But that's one of the problems here, the settlement money isn't coming from Tishman, since they already lost their full investment. It's coming from the new owners and going out to many people who were never intended and never themselves expected to receive middle and working-class oriented regulated apartments paid for by the taxpayers of the State of New York. But since the money is coming from the new owners of PC/StuyTown, part of their negotiation is that they have to make up for it somehow - from the current tenants who will be squeezed.
So taxpayers didn't get what was intended by the program, the money isn't going to the working and middle classes as it should, current tenants are getting undeservedly screwed, and a lawsuit class of former tenants who were market rate (some of whom are doing pretty well in their professions in NYC) are getting an undeserved windfall.
I thought CW was only managing it for the investors, not an investor itself. This article suggests CW is only heading the group of unidentified investor/creditors:
http://www.nytimes.com/2010/10/27/nyregion/27stuytown.html
The creditors would have been the creditors from the Tishman buyout, and then any sales, etc. of such debt.
Correct. I knew that. ;) I was wondering *who* they are; their identity is never revealed in press articles. Knowing that might intimate something about their intentions, e.g. if it was the sovereign fund of Saudi Arabia, for instance.
Whoever they are, I'm sure there's some bile directed at them, or maybe synthetic bile made up to justify a large and undeserved legal settlement windfall.
http://www.twitlonger.com/show/n_1rjvtq0
Fannie owns almost all of the senior debt. They have repeatedly stated that they don't expect to lose a dime. The increased rents are, I believe, because there was a dispute as to whether or not vacancy increases would be fully allowed. The interim agreements reduced the rents to a certain level that was later determined to be lower than it had to be, and the defendants agreed to not seek compensation for those amounts lost. The rents remain stabilized, but stabilized doesn't necessarily mean below market, which is why some people are so pissed off. HB, as usual, lacks understanding regarding the various intents of the program over the years, and the specifics of the situation here.

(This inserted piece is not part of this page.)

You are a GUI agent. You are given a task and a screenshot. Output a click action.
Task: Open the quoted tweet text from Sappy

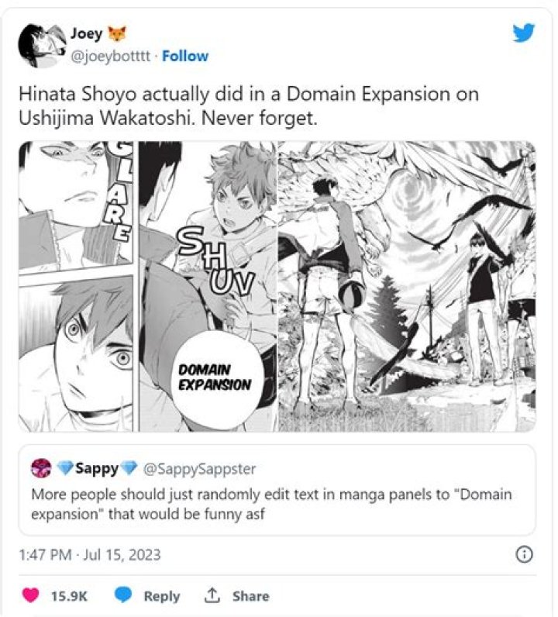click(271, 504)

It's really a crapshoot. We were the first tenants to rent our destabilized two-bedroom apartment. The RS rate for that unit is probably significantly lower than cccharley's smaller unit, becaus the unit had no vacancy increases for eight years. Rents doubled and sometimes tripled over those eight years, partly because of huge rent increases that were not matched by subsequent tenants' rents, they were just a means to get people out (Tishman was truly awful). Now, and since the interim agreement, of course the landlord is going to try and fill the more expensive units first, but some feel that that is deceptive and unfair.
AR, could you boil down your 2 dense paragraphs to something more pithy that those of us who didn't go to Yale might be able to understand?
No. The issues are complicated.
Can you please elaborate?
Can you please belabor it?
Alan, is that pronounced Bel-A-Bor or Be-Labor?
"be-a-lil-bore"
Got it, thanks.
Now aboutready, what do you have to say?
Already said it. Do some research if you don't get it, which you don't and clearly have not for a very long time.
So bottom line you agree, the windfall money going to you has led to increases in costs to current tenants?
No. Their rents are still lower than they would have been without the lawsuit. Dumbass.
So you are just taking your rental commission from the current tenants?
No, I'm taking it from whoever has financial responsibility for the complex. The rents have increased for some people, but only those involved in the suit, and they are still lower than they would have been without the lawsuit. You sure ate dense.
Yummm, dense.
Are, although you might eat dense for all I know.
Huh?
http://youtu.be/HO6waZDHBqA
Oh look, it's riversider with its youtubes again.
actually, I'm fieldschester.
AR, do you keep in touch with anyone from the old neighborhood?
Fuck off.
You've moved on? Those people are below you now?
Let them eat cake! Let them pay higher rents!